What type of people suit flexible learning?
There are obvious benefits of flexible learning for people who are working or who have family/caring responsibilities. The flexibility it offers gives students more control over the time, place, and pace of their studies. It can be a good option to gain qualifications for particular professions or job roles, as well as for those who are looking for career progression or to change career direction.
Part-time, distance, and blended learning courses require students to be really well organised and have the self-discipline to manage more self-directed study.
For the most part, a flexible course takes longer than full-time study, but students still cover the same syllabus, assignments, classes, and exams. Gaining a degree studying part-time usually takes a minimum of four years.
As most part-time, flexible courses are modular, it’s often possible for students to vary their schedule each semester. That said, it’s easy to underestimate the time and commitment needed, so it’s wise not to take on too much at first. Obviously the less time students study, the longer the course takes, but that’s not necessarily a bad thing.

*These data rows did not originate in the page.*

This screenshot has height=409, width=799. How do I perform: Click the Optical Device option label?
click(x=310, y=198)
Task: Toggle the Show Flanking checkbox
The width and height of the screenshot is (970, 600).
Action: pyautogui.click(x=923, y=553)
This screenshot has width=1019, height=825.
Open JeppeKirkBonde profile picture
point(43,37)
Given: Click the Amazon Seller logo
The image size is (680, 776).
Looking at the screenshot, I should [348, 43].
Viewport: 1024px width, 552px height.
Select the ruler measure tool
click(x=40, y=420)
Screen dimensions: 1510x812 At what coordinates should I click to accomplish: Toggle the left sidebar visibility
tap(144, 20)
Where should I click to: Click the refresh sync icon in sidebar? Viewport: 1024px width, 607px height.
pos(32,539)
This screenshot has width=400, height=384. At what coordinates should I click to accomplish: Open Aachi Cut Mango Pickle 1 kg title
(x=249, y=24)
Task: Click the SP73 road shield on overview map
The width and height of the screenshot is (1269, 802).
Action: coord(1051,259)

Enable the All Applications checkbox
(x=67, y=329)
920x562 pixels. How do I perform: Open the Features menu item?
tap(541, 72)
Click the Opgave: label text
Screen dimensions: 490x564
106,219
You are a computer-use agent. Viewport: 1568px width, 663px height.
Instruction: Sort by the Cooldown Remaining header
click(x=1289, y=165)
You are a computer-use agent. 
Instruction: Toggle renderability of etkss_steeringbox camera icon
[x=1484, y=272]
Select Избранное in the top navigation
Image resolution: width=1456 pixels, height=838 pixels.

For example, an evening degree could be four evenings a week for three years, or two evenings for six years. During the course, students may be able to increase how much they study, so they’d complete the course sooner.
There are also some Accelerated degrees - two-year, fast-track, degree course offered by some higher education providers in some subject areas. They are more intensive and demanding because you have to cover the same course content in a shorter period, but it may suit some students who are prepared for the workload.